## Passage to read

Pruning Standard Roses Standard hybrid tea and floribunda roses are pruned in the same way as their dwarf counterparts. The object should be to preserve always an open centre to the head. With hybrid tea standards, moderate pruning is usually the best.
Pruning Weeping Standards
The most effective of these are Group I Ramblers (set. Under ‘Pruning Ramblers and Climbing Roses’), that have been budded at the top of tallof briar or rugosa. All the old wood, that has flowered is cut out near to their base as soon as the blooms are spent in the summer. The current year’s growth is allowed to remain and flower the following season.
Pruning Polyantha-Pompom Roses
After all dead, diseased, weak or inward-growing shoots have been removed, cut away clusters of dead flowers in late winter or early spring.
Pruning Shrub and Species Roses
Apart from removing the dead blooms regularly, which enhances their power to repeat-flower, all that shrub and species roses require is to have cut away surplus growth to keep them in shape and their size under control. After some years, however, they tend to become bare at the base. This can be remedied by cutting one or two of the older shoots back to an outward-growing bud about 9 in. from the base. If this is done annually for two or three years, the roses will be completely rejuvenated.

## Dataset excerpts
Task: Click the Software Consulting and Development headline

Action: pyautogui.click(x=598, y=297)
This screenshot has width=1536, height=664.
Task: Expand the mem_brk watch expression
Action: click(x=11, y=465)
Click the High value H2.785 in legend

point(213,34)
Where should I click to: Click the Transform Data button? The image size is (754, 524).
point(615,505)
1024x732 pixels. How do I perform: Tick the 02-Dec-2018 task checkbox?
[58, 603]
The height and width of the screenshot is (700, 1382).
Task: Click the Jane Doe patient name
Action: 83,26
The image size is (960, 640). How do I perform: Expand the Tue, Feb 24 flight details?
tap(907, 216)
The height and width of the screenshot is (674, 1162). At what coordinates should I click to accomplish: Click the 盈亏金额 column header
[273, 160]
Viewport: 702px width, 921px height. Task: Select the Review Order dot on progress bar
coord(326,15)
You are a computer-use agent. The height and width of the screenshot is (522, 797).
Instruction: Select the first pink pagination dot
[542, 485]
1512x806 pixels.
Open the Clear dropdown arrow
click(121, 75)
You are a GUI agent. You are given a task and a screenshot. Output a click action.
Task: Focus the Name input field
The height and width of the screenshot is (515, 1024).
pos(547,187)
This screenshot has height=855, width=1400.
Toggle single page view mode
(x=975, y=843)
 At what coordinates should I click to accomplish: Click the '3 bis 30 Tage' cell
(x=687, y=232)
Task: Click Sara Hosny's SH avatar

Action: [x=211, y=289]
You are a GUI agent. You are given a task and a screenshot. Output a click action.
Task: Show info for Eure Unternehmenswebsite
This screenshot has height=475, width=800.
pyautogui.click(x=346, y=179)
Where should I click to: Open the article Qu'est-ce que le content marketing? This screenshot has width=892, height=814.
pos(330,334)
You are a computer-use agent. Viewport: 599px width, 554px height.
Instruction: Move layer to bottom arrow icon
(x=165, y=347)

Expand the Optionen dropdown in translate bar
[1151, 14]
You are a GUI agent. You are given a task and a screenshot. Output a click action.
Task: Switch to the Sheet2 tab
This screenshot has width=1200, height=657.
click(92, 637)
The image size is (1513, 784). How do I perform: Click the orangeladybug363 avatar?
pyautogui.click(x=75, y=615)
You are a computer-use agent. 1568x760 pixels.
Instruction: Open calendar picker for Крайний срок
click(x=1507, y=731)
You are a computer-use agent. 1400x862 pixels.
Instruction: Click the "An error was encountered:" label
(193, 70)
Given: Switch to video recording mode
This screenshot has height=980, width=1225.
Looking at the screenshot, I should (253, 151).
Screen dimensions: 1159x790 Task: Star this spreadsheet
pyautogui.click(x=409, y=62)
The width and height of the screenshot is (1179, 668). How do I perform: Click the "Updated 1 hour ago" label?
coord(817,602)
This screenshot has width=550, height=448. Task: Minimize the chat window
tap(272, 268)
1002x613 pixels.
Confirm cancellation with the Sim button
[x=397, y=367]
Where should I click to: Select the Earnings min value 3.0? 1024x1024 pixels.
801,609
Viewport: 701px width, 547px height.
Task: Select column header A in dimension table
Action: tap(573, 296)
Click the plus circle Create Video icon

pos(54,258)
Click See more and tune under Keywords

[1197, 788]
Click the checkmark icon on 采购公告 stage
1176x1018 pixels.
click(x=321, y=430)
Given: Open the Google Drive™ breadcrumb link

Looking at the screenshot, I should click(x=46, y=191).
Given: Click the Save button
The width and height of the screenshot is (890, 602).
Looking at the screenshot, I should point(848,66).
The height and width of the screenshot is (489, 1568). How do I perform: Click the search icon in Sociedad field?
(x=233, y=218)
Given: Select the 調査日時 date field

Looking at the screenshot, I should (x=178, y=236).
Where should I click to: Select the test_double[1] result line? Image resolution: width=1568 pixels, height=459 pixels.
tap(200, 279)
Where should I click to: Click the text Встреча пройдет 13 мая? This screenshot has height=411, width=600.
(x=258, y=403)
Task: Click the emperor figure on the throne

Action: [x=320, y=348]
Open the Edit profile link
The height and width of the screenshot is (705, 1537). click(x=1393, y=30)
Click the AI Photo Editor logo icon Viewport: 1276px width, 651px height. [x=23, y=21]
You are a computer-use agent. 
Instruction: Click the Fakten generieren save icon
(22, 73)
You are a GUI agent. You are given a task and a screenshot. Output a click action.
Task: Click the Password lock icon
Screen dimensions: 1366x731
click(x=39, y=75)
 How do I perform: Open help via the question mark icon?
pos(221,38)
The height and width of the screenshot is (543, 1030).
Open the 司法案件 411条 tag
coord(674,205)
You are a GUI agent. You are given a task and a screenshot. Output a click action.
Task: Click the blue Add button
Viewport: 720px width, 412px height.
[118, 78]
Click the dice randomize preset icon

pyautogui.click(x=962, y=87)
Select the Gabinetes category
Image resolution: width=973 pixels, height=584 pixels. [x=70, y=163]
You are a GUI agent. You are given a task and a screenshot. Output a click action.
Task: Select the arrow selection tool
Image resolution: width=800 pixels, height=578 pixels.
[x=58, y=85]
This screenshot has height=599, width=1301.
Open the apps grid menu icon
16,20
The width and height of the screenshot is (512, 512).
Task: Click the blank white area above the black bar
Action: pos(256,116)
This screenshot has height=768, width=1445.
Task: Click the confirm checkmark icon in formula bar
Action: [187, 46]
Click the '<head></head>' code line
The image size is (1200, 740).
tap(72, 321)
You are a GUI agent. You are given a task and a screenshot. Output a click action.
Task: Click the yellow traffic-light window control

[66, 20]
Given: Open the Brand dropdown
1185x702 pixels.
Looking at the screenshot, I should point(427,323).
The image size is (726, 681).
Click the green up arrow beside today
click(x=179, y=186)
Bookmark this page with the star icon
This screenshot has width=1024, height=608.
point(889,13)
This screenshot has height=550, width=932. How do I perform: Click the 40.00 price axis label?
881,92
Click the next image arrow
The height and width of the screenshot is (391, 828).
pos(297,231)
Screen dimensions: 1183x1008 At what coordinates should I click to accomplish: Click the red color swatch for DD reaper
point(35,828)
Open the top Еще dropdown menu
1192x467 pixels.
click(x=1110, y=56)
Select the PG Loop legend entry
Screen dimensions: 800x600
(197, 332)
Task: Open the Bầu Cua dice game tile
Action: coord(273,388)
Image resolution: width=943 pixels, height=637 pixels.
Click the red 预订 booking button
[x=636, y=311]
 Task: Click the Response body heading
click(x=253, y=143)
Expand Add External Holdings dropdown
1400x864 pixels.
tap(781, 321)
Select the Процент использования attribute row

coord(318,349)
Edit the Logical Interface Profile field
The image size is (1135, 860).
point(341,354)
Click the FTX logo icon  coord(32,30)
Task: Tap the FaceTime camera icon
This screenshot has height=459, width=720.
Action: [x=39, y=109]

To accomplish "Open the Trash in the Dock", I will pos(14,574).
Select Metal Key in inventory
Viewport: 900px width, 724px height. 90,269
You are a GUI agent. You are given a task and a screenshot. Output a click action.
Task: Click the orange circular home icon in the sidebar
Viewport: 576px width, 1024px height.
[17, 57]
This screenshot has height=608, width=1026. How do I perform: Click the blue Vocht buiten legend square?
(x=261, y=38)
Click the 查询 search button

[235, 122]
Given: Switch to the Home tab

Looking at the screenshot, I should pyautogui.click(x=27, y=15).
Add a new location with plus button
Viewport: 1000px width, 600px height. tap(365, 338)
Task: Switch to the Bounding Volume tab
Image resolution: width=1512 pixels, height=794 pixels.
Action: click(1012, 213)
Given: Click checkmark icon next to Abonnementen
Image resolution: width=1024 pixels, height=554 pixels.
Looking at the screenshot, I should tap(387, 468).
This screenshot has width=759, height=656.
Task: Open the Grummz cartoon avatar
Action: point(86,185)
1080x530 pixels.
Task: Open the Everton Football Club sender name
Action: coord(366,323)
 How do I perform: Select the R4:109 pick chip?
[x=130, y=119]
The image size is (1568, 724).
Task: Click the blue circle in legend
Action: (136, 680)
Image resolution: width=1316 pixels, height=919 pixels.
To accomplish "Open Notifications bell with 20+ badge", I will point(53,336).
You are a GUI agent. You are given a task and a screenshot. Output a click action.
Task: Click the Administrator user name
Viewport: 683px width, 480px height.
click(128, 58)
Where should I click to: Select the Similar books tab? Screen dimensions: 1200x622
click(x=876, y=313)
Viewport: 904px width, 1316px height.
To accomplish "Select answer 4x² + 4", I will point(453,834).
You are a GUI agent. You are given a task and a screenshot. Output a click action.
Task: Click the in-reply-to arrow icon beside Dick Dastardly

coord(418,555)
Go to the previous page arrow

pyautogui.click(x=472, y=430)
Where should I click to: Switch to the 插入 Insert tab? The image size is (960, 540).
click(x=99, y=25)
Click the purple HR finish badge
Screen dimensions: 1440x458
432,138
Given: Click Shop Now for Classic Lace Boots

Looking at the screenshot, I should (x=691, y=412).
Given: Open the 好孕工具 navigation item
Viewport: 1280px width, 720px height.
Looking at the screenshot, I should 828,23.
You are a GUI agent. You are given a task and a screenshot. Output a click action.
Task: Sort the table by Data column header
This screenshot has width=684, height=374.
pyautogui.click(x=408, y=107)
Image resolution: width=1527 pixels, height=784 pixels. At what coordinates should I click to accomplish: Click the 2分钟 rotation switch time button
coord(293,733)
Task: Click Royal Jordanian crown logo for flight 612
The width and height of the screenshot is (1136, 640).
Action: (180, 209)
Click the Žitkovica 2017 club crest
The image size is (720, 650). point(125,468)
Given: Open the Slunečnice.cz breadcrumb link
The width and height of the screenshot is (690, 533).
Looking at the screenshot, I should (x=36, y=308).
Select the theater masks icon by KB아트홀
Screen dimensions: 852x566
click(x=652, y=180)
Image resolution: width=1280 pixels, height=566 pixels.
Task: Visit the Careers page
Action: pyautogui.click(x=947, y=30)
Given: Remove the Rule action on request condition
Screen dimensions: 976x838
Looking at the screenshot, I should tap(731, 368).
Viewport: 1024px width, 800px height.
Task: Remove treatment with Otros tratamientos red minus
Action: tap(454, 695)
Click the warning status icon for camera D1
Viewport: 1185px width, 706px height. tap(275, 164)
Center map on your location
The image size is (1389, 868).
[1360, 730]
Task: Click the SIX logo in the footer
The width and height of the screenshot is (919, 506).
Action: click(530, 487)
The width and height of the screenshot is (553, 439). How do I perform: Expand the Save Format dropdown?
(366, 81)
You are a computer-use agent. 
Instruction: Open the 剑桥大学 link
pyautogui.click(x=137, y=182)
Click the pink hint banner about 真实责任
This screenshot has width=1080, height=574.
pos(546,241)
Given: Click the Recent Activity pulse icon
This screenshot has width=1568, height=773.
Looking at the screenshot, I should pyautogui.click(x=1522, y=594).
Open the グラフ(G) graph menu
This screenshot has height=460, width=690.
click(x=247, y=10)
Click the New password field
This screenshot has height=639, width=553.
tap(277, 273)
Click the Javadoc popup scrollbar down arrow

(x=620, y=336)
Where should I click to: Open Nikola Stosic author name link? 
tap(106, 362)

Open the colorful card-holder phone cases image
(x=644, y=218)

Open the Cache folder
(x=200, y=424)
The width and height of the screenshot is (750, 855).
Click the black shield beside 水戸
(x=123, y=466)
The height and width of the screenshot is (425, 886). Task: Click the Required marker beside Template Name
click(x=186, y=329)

## Actions to take
(A) According to the text on pruning roses, how can shrub and species roses that have become bare at the base be remedied?
(B) Summarize the text on pruning roses in two sentences.
(C) Write what comes next in the text on pruning roses, starting after its last sentence.
The data is separate material, unconnected to the text on pruning roses.

## Task responses
(A) Cut one or two of the older shoots back to an outward-growing bud about 9 in. from the base.

(B) Standard hybrid tea and floribunda roses are pruned like their dwarf counterparts, always keeping an open center to the head. Weeping standards have their flowered old wood cut out near the base once the blooms are spent, polyantha-pompom roses have dead flower clusters removed in late winter or early spring, and shrub and species roses need only deadheading and trimming of surplus growth, with older shoots cut back for a few years to rejuvenate them.

(C)
Pruning Miniature Roses
These roses, in the main, need to have diseased or dead wood and spent blooms only cut away, apart from any necessary thinning out and trimming to shape and size. Pruning is best done with a pair of nail scissors.
Pruning Ramblers and Climbing Roses
There are four:
GROUP I RAMBLERS
These climbing roses produce nearly all their new shoots from the base. The group includes ‘Dorothy Perkins’, `Excelsa’, ‘Francois Juranville’ and ‘Sander’s White Rambler’. All ramblers flower on the previous season’s growth and it is necessary to prune them soon after they finish flowering in the summer. Pruning is done by cutting out all the old shoots at the base. At the same time it is equally as important to tie in all the new shoots, which will bloom in the following summer.
GROUP 2 RAMBLERS
These mainly produce their new shoots at points on the old wood higher up the tree. Examples are the old ramblers `Alberic Barbier’, `Albertine’, ‘American Pillar’, ‘Chaplin’s Pink Climber’, `Easlea’s Golden Rambler’, `Emily Gray’ and ‘New Dawn’.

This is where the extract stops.